Given instruction 1: In the forum thread, how many dogs does Purple Mountain Rabbitry say they have?
[START Supplied passage]
TPBM likes cold showers.


----------



## Purple Mountain Rabbitry (Sep 26, 2010)

Nope hot

tpbm likes tea


----------



## Anaira (Sep 26, 2010)

Yeah, but this "early" in the morning, I need coffee. *staggers off*


TPBM likes cooking.


----------



## Jaded (Sep 26, 2010)

Nope & house will catch fire 

TPBM is a early morning person?


----------



## Purple Mountain Rabbitry (Sep 27, 2010)

absolutely...NOT. Ugh I hate mornings. unless I get plenty of coffee

TPBM Loves to BBQ


----------



## missyscove (Sep 27, 2010)

Yup.
TPBM has a passport.


----------



## Purple Mountain Rabbitry (Sep 28, 2010)

no but I plan to get one I want to travel europe.

TPBM has a cell phone


----------



## Jaded (Sep 28, 2010)

Yes, nearly everyone has one 

TPBM rabbit just had babies?


----------



## Jaded (Sep 28, 2010)

Yes! right now  lol


----------



## Purple Mountain Rabbitry (Sep 28, 2010)

No soon though and congrats.

TPBM likes the Twilight saga


----------



## Jaded (Sep 28, 2010)

Yes kinda, im not a big fan of it tho

TPBM has a pony?


----------



## Purple Mountain Rabbitry (Sep 28, 2010)

Yes, well not really a pony a horse but I call him my pony. I used to own a pony she was mean.

TPBM has been to a rodeo


----------



## Brandy456 (Oct 4, 2010)

False
TPBM has been married ?


----------



## Purple Mountain Rabbitry (Oct 4, 2010)

No but proposed to. (your gonna have to go to a rodeo with me)

TPBM has a truck


----------



## Brandy456 (Oct 4, 2010)

Nope, a fat car. 

TPBM has a dog?


----------



## Purple Mountain Rabbitry (Oct 4, 2010)

yes five of them. three blue heeler, a red heeler and a Shnauzer(sp?).

TPBM likes to sing?


----------



## Brandy456 (Oct 4, 2010)

When no ones listening lol

TPBM plays voville?


----------



## Purple Mountain Rabbitry (Oct 4, 2010)

no. not that one. others. lol

TPBM has played an instrument


----------



## Brandy456 (Oct 4, 2010)

Not well, but I have. Actually would've failed if I didn't do a 'task'... blow a piece of paper onto the wall for 15 seconds.
[END Supplied passage]
[START Material provided]
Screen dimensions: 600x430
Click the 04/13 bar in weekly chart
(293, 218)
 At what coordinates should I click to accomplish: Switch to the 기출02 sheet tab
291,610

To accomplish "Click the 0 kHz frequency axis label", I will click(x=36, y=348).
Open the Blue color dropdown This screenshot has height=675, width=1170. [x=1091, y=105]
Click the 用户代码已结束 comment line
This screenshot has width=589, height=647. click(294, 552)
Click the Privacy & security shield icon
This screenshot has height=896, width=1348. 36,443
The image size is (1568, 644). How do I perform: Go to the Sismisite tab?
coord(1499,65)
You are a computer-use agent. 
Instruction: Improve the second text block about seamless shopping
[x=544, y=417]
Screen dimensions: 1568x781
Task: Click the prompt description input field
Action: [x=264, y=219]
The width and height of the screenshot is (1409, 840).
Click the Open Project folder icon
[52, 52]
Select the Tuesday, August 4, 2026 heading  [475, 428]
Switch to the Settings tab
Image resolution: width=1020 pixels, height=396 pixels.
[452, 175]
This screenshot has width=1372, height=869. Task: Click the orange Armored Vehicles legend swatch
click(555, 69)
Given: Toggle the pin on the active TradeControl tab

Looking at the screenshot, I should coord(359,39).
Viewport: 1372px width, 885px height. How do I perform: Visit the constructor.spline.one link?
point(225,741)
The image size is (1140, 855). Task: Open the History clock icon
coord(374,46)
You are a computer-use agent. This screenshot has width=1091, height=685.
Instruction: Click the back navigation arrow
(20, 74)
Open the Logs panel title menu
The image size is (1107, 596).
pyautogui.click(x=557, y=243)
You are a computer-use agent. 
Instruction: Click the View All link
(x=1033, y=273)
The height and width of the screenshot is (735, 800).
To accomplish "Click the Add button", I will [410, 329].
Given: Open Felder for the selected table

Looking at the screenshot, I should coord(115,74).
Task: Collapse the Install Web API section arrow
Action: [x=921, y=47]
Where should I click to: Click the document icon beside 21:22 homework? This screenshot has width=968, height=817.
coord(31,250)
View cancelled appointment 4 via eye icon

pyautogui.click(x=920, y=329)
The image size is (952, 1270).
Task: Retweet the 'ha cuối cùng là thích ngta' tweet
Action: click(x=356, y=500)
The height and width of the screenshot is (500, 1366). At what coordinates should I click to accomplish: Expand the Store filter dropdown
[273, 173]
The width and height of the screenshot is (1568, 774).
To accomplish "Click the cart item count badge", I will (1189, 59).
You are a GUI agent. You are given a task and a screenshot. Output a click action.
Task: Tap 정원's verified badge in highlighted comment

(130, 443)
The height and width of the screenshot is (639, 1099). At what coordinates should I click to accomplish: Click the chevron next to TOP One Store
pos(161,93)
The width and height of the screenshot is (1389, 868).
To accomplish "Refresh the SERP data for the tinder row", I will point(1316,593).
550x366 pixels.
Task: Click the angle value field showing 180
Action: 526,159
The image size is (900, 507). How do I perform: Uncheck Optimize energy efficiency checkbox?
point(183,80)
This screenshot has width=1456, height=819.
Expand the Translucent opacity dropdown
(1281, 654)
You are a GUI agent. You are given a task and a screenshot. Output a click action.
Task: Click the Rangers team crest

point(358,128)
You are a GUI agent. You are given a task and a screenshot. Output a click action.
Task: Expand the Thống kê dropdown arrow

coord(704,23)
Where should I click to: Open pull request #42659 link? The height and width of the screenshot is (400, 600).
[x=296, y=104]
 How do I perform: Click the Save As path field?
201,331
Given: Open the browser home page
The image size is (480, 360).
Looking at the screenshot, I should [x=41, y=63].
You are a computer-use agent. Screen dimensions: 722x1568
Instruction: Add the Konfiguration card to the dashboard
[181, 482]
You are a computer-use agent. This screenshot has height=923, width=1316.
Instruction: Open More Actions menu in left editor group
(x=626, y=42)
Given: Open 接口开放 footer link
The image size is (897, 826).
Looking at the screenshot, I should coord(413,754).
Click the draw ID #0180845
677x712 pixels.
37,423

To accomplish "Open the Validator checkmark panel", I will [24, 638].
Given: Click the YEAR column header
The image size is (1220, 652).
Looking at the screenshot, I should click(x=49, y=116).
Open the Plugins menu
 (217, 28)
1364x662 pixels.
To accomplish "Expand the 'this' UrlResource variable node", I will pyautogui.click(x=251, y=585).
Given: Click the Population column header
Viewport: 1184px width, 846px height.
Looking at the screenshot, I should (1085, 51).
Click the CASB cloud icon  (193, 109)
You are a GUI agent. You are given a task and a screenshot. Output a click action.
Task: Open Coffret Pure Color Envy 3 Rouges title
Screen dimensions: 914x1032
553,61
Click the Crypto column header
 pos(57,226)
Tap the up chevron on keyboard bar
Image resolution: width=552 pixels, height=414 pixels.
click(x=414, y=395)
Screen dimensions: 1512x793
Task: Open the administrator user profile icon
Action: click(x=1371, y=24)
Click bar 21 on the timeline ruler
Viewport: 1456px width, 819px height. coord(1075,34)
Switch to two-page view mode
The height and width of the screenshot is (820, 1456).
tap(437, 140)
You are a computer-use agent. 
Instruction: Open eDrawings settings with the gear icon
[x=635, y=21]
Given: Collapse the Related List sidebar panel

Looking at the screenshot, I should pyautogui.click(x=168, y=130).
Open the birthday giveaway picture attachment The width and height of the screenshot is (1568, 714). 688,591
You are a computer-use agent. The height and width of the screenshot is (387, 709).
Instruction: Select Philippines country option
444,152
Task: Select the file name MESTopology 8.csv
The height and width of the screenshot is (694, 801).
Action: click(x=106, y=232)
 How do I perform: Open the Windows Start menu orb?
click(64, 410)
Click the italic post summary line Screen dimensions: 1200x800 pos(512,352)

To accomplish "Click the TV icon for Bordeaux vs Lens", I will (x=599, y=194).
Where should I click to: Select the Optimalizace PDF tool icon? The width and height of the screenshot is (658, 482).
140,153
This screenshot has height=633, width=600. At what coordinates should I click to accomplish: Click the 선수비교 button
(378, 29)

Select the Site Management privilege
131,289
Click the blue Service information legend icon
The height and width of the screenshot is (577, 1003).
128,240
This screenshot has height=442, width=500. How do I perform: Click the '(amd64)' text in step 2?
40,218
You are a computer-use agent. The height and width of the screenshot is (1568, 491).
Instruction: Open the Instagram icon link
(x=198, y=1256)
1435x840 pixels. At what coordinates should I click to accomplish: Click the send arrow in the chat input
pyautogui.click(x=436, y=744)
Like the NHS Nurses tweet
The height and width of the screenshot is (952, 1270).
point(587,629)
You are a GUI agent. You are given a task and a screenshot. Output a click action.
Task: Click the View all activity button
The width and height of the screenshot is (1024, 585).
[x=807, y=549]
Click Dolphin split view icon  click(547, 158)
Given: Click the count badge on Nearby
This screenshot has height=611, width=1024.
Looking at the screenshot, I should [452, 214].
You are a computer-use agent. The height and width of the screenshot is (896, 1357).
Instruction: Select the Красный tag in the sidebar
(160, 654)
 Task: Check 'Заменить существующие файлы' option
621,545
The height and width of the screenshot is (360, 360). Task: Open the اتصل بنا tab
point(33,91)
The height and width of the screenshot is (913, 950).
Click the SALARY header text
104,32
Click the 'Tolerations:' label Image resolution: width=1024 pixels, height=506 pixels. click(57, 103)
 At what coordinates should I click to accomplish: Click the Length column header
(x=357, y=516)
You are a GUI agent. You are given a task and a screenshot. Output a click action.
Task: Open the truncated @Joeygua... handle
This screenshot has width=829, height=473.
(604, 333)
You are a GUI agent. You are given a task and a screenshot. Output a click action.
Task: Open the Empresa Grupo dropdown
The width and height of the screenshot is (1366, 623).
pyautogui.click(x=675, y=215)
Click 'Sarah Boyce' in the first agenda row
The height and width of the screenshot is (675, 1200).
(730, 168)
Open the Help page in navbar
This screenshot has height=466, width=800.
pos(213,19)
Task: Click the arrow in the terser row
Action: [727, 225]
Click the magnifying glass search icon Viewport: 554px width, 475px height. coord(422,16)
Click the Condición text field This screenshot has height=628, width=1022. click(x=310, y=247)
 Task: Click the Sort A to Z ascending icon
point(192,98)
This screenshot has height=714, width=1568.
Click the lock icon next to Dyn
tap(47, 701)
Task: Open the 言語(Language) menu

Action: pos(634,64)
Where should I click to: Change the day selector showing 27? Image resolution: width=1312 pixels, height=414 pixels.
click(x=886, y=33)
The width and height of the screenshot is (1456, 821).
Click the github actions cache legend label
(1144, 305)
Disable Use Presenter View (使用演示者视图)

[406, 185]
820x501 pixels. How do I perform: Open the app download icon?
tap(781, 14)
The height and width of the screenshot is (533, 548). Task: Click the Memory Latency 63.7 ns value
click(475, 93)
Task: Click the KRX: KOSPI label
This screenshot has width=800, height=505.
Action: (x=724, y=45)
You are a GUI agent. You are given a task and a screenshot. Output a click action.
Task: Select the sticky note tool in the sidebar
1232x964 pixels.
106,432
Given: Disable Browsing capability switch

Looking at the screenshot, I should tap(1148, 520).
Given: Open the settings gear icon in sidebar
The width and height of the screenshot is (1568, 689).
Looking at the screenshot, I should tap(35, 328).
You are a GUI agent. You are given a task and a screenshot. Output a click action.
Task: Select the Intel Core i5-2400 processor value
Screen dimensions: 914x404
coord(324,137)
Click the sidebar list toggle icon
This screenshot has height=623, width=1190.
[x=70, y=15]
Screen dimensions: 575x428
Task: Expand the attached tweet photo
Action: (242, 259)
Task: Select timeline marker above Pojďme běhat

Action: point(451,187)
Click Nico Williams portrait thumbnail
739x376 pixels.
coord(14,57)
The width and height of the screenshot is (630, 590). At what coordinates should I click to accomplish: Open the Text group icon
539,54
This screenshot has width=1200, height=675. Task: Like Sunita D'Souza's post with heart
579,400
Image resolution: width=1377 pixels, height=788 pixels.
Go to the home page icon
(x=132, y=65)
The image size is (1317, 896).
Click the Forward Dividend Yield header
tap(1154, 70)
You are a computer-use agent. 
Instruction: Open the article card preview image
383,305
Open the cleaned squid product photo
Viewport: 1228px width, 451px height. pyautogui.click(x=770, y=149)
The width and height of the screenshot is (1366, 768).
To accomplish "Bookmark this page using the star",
[END Material provided]
Given instruction 2: Turn the stretch of rows from the first row through the line that contains "coord(374,46)" into a JSON list of strings, one string per line, leaving out blank lines. Give only that list.

Correct result 1: Five.

Correct result 2:
[
  "Screen dimensions: 600x430",
  "Click the 04/13 bar in weekly chart",
  "(293, 218)",
  " At what coordinates should I click to accomplish: Switch to the 기출02 sheet tab",
  "291,610",
  "To accomplish \"Click the 0 kHz frequency axis label\", I will click(x=36, y=348).",
  "Open the Blue color dropdown This screenshot has height=675, width=1170. [x=1091, y=105]",
  "Click the 用户代码已结束 comment line",
  "This screenshot has width=589, height=647. click(294, 552)",
  "Click the Privacy & security shield icon",
  "This screenshot has height=896, width=1348. 36,443",
  "The image size is (1568, 644). How do I perform: Go to the Sismisite tab?",
  "coord(1499,65)",
  "You are a computer-use agent. ",
  "Instruction: Improve the second text block about seamless shopping",
  "[x=544, y=417]",
  "Screen dimensions: 1568x781",
  "Task: Click the prompt description input field",
  "Action: [x=264, y=219]",
  "The width and height of the screenshot is (1409, 840).",
  "Click the Open Project folder icon",
  "[52, 52]",
  "Select the Tuesday, August 4, 2026 heading  [475, 428]",
  "Switch to the Settings tab",
  "Image resolution: width=1020 pixels, height=396 pixels.",
  "[452, 175]",
  "This screenshot has width=1372, height=869. Task: Click the orange Armored Vehicles legend swatch",
  "click(555, 69)",
  "Given: Toggle the pin on the active TradeControl tab",
  "Looking at the screenshot, I should coord(359,39).",
  "Viewport: 1372px width, 885px height. How do I perform: Visit the constructor.spline.one link?",
  "point(225,741)",
  "The image size is (1140, 855). Task: Open the History clock icon",
  "coord(374,46)"
]